Entman and Rojecki argue that there are several ways that people feel about race: comity, ambivalence, animosity, and racism; the majority of white Americans being ambivalent. The ambivalent perspective, according to Entman and Rokecki, means that “whies bring complicated combinations of assumptions, misinformation, emotional needs, experiences, and personality traits to their thinking about race” (21). In doing this, it creates confusion and dissonance in their perceptions of race in real life in relation to media. When asked about specific incidents and race, many of the whites interviewed had trouble stating bold generalizations because of conflicting viewpoints that were affecting their beliefs.

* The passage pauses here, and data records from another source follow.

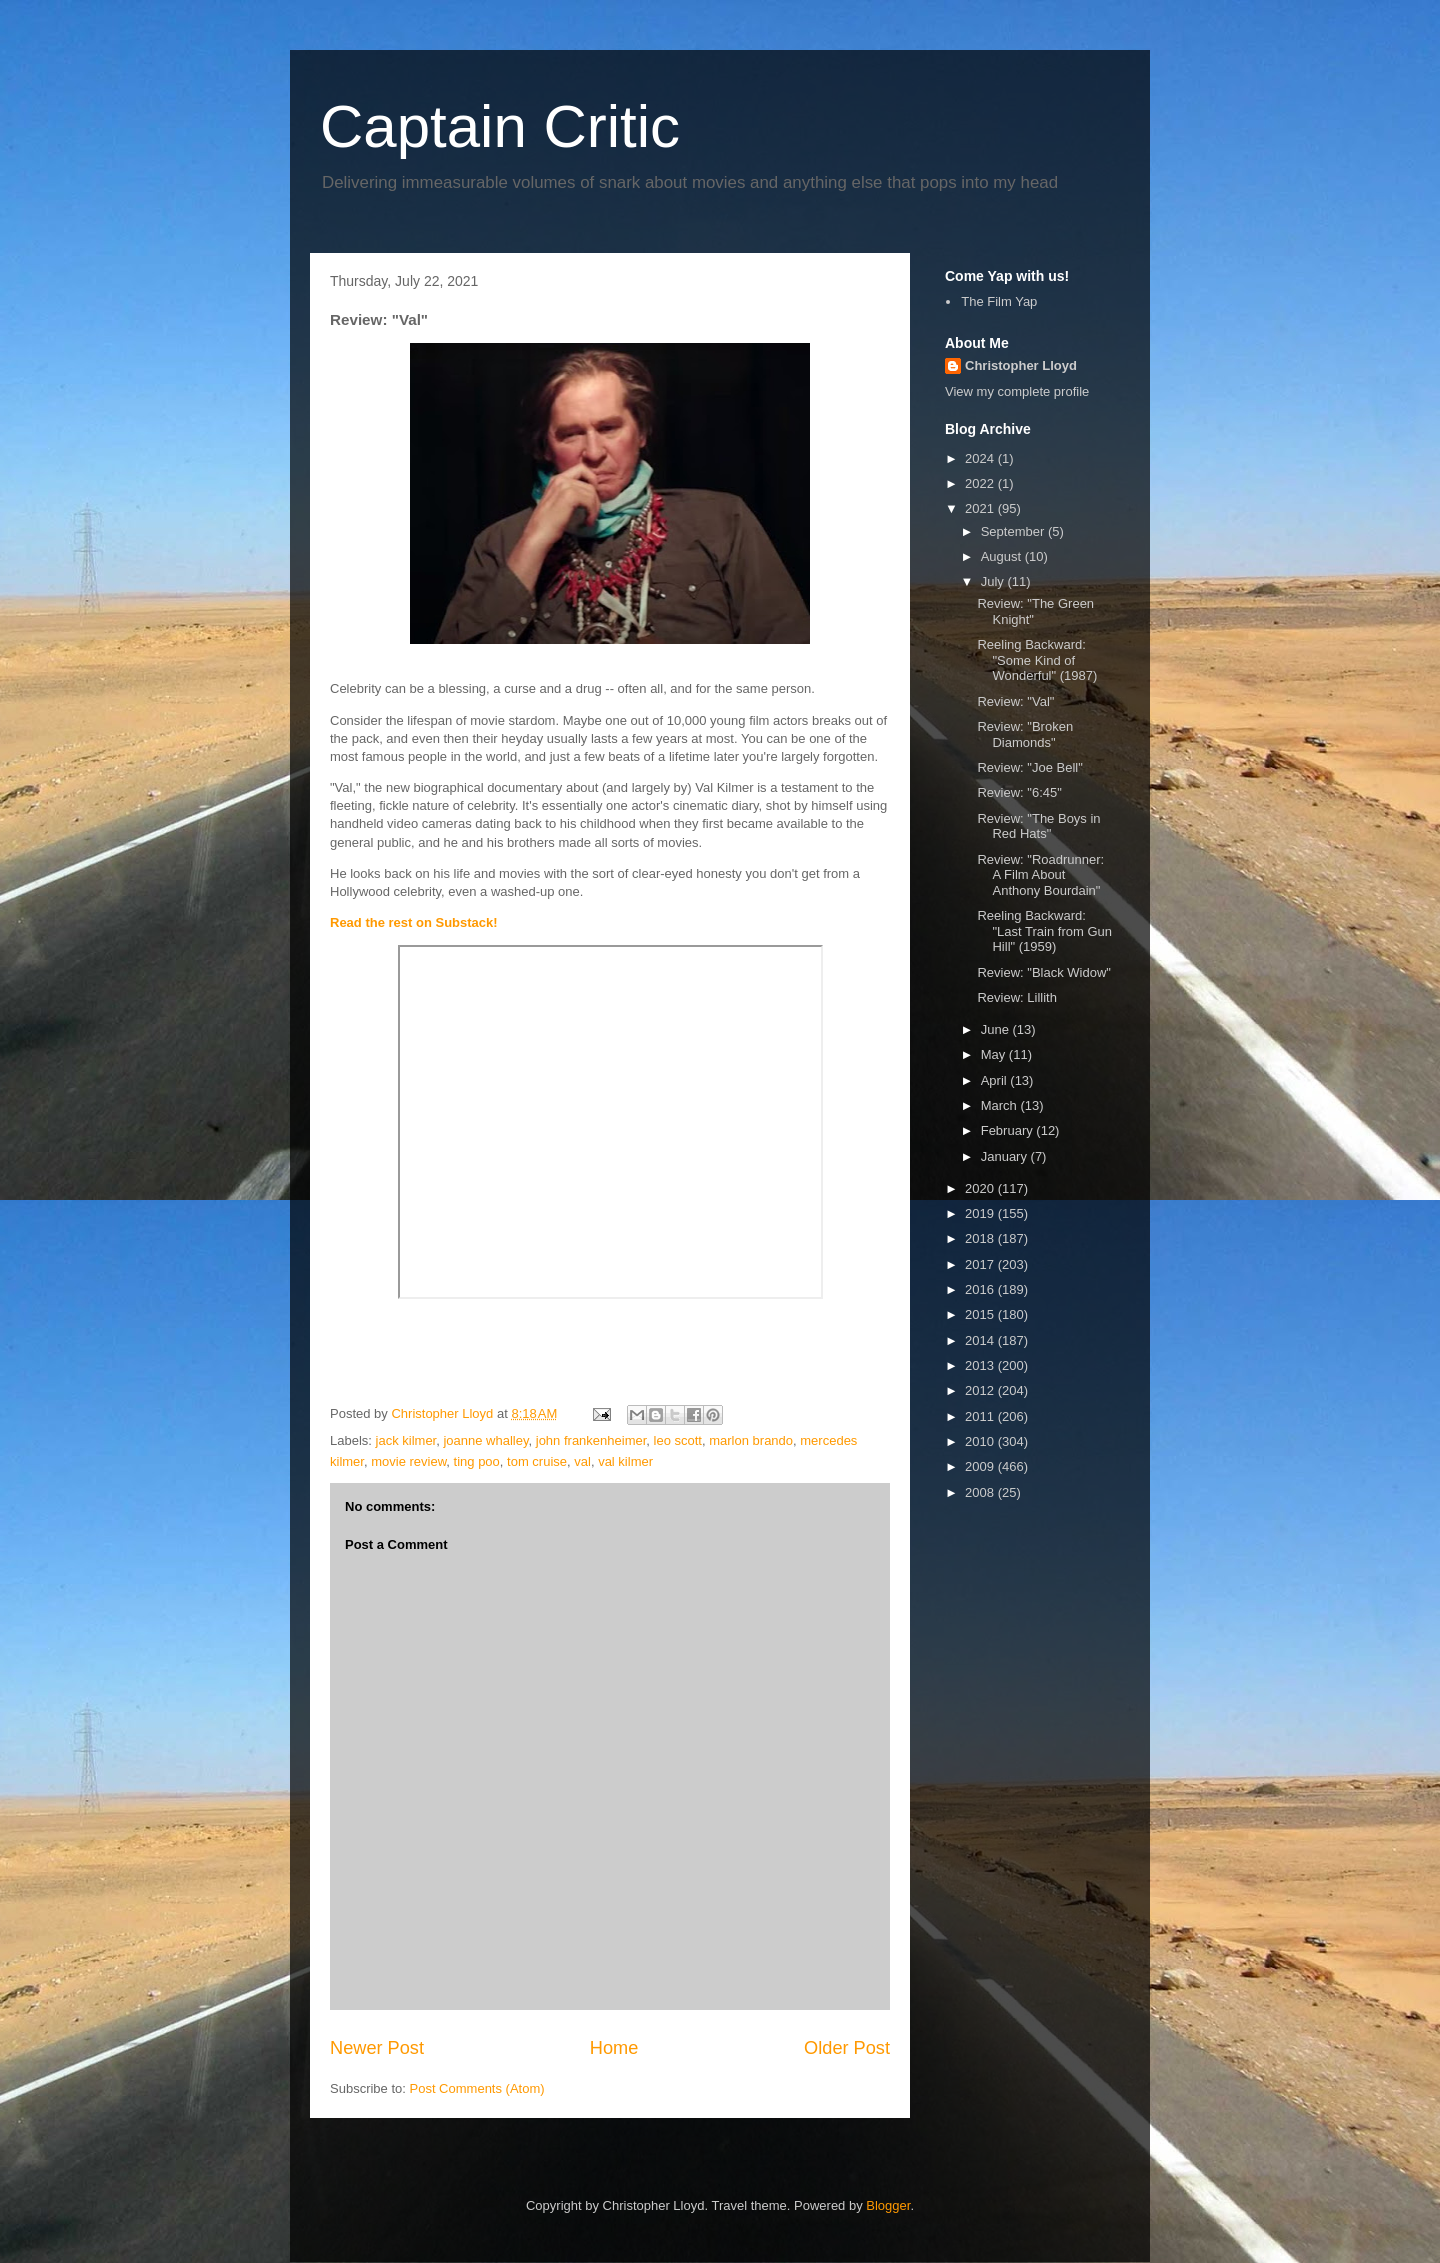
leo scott (678, 1440)
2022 (981, 483)
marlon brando (751, 1440)
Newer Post (377, 2048)
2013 (981, 1365)
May (995, 1054)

I found this section to be very interesting. I began thinking about the way I view race. Initially I immediately wanted to jump into the comity category where “a White person… believes it is not possible to generalize about African American individuals any more than Whites” (17). While the description goes on to explain that the comity end of the spectrum does not really see any difference between races in society, I feel like to be on the comity end of the spectrum is to deny that racism still does exist in this country. I think on an individual level, yes, it is very possible to not see a difference between the quality of a black person and a white person, but I think it is too much of a stretch to say that this can translate across the country. Then I began to look at the ambivalent perspective more. I feel like this perspective more closely relates to the status of American society. For every stereotype that someone can give me about a black person, I can find an example that breaks it. For every stereotypical white person someone can find, I can break it. I think that because of this, our society is at a loss for where to stand on race issues. While the media may be behind in portraying a broad range of roles for minority roles, society is advancing, slowly, to see that there are more roles than primetime sitcoms provide. While the media is pouring out stereotypes, our life experiences are pushing back with exceptions to the media’s powerful rule.

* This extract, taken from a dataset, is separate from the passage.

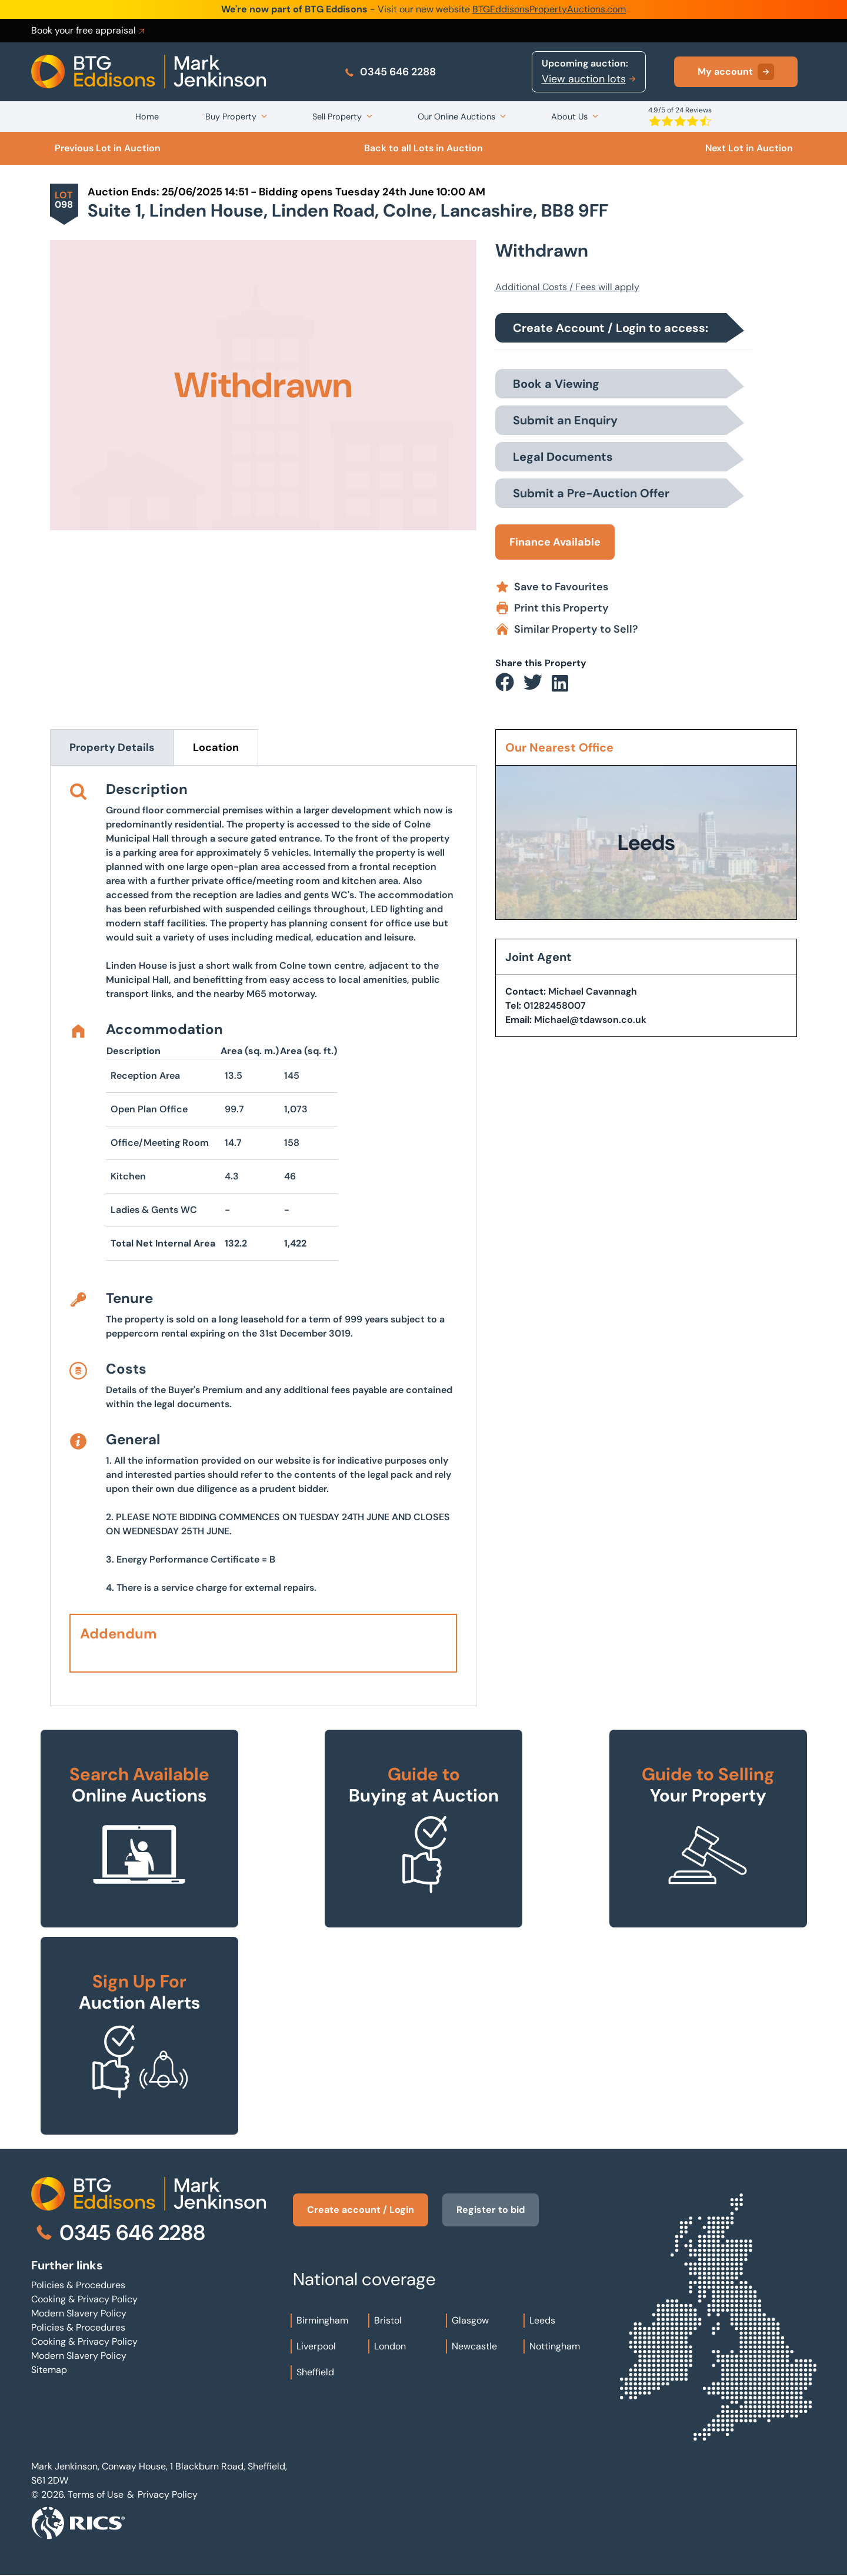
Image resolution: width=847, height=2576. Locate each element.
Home (147, 116)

However, because the media has such power in our lives, the identities they show do have a surprising rule over our thoughts. Jack McFarland is a prime example of this. Jack’s character, throughout the episode, deals with his new identity. Throughout the episode he shows examples of what he thinks the black man must go through. Although nothing physically has changed, he believes that he now exudes blackness and his entire life has changed. Meant as a joke, Jack’s character uncovers what the media has been putting into society for years as to what a black man must go through. Because he is such a superficial character, he can show how much he does not really contemplate or reflect about what he really believes is his role as a black man. Instead, he, in my opinion, lives the life he thinks he’s supposed to lead “now that he’s black.” Considering there are no steady or consistent black actors on the show, it is obvious that he is not getting these ideas from real life examples. Instead, he is showing how the media can portray an image so strongly that it affects the perceptions and beliefs of the people who watch it.